11 Ağustos 2011
-geçenlerde kerem ile Kadıköy de müzik dükkanlarını dolaştım.vitrinlerde metalci gitarlarını gördükçe,baba büyüyünce bana bunu alır mısın dedi durdu..hatta pera müzik dükkanında davul çalmayı denedi.kendini vererek çalmaya çalışması çok hoşuma gitti..sonrasında gitar yapımcısı ismail e uğradık.ismail kerem e sordu;bir müzik aleti çalıyor musun?evet,davul..Ooo,ne zaman başladın?Bugün..:-))
-komşumuzun oğlu berkay, kerem den 1 gün evvel dünyaya gelmiş..kerem bana,berkay yaşlanınca benden 1 gün evvel ölecek dedi.şaşırdım..baba,sonuçta hepimiz öleceğiz deyince,hayatın maalesef böyle düz orantısal bir şey olmadığını,kaza,hastalık,sağlık,genetik miras gibi faktörlerin olduğunu söyleyecektim.ama kelimeler boğazımda düğümlendi..
Ayrıca,daha 8 yaşında bunları düşünüyor olması enteresan.her ne kadar -sanırım-4 yaş civarı reenkarnasyon ve geçmiş hayatlar konusunda düşünmüşlüğüm varsa da,öleceğimi ilk 11-12 yaşında iken farketmiş/hatırlamış,ve bir kaç gün kendime gelememiştim…
-turist rehberliği sayesinde yeni insanlar tanıyorum..şimdi ingilizce sayesinde özellikle Amerikalılar ile sohbet edip kültürlerini,düşüncelerini-tv,sinema ve müzik vasıtası ile bir hayli fikir sahibi olmak ile birlikte-daha yakından izleyebiliyorum.geçenlerde gezdirdiğim Amerikalı çift çok enteresan idi..adamın, İstanbul ile ilgili bir kitap edinmek istermisiniz sorumu,hayır,evde bir sürü kitabımız var gerekçesini öne sürerek reddetmesi garibime gitti..düşündükçe gülümsüyorum..diğer taraftan adam,para kazanma üzerine oldukça geniş yelpazede bilgiye sahipti.mesela Amerika da evinin bodrumunda 10binlerce $ değerinde eski stratocaster marka gitar olduğunun farkında olmayan bir sürü insan vardır diyerek beni şaşırttı.bir de,under armour adlı bir spor malzemeleri markasının ülkesinde çok popüler olduğunu ve yakında Avrupa ve Türkiye de bu markayı satanların çok para kazanacağını belirtti..
13 Ağustos 2011
-9 ve 10 ağustos da gümüşlük de çaldım.ilk gün zemda otelinde benim konserim vardı.2.gün batı bar da sinan ile 2li olarak pinhani çaldık.2 si de keyifli geçti.özellikle ilk konser o kadar iyi geçti ki, keyfi nezdimde hala sürüyor:-)ayrıca ismail soyberk ve izzet kızıl ile yaptığım ist-bodrum uçak yolculuğu,hoş ve bir şeyler öğrendiğim sohbetler ile geçti..çok mutluyum..

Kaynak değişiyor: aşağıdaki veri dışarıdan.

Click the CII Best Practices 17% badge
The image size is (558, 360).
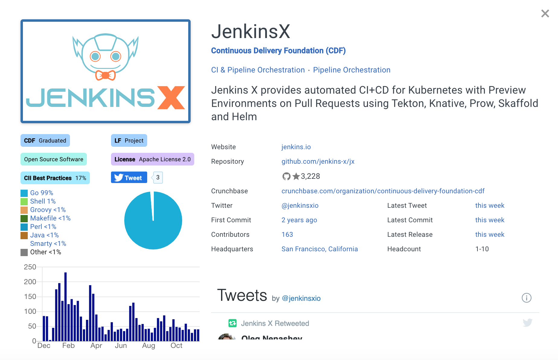tap(55, 178)
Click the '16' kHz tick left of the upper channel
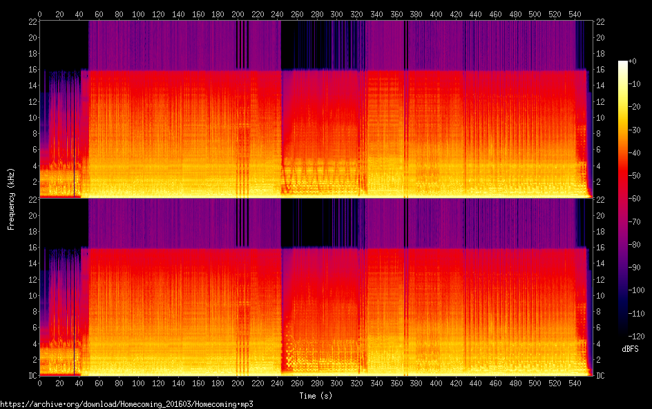 pos(32,70)
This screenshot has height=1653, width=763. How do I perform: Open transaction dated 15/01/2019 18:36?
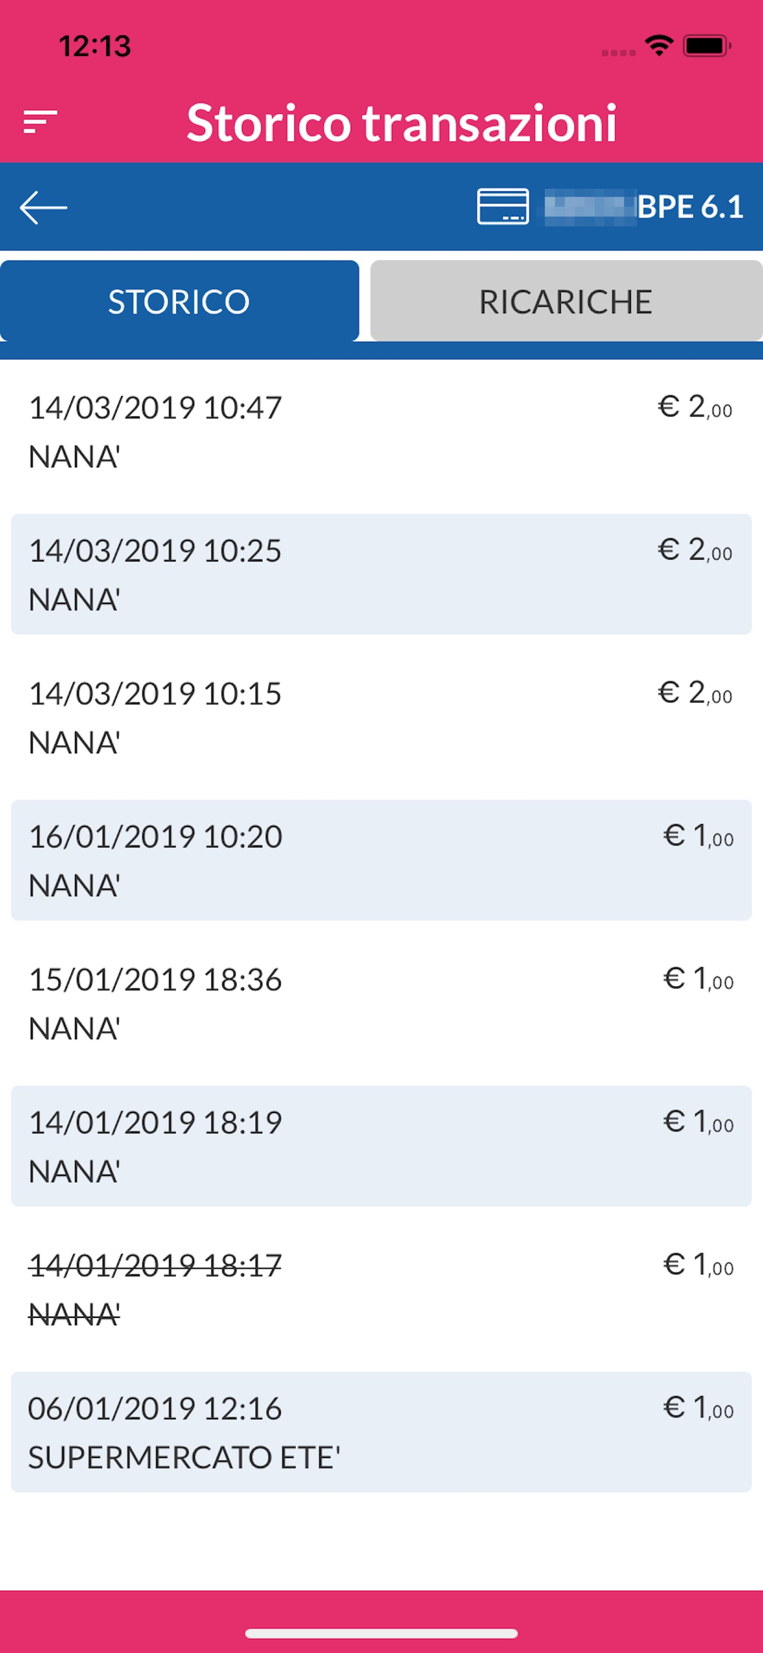click(382, 1004)
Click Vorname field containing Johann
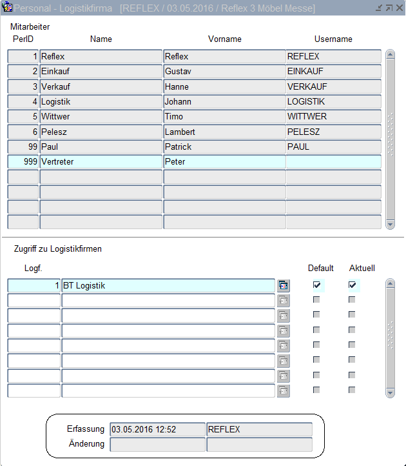406x466 pixels. coord(224,101)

umarım kendi parçalarımı daha sık çalabilirim..
-gümüşlük de bence boncukçulara daha yakın olan çay bahçesinin-adı celebin yeri mi?-kaşarlı domatesli tostu sahildekinden açık ara daha güzel..aynı şekilde köfte ekmeği de test etmeliyim.umarım yakın bir zamanda ailece yapabiliriz bu testi..
-bu aralar neredeyse ardarda konser için seferihisar,gümüşlük,alaçatı ve kıbrıs-şu an kıbrıs salamis otelindeyim-a yolculuk ettim.henüz tatile gidememiş olduğumuz için şebnem bana gıcık olmuş durumda..umarım tatilimizi en kısa zamanda organize edebiliriz..
-wolfgang muthspiel ile 14 temmuzda yaptığım röportajı nihayet tercüme ettim..aslında 20 dk lık bir konuşma olduğu için hayıflanıyordum.ama neticede iyi bir röportaj olmuş..hoşuma gitti doğrusu:-)galiba gitar dergisinin eylül sayısında yayınlanacak..
-yarın kısmet ise evdeyim.1-2 haftaya tam anlamı ile yerleşmiş oluruz diye tahmin ediyorum.hala açılmamış kolilerimiz var..
şimdilik böyle…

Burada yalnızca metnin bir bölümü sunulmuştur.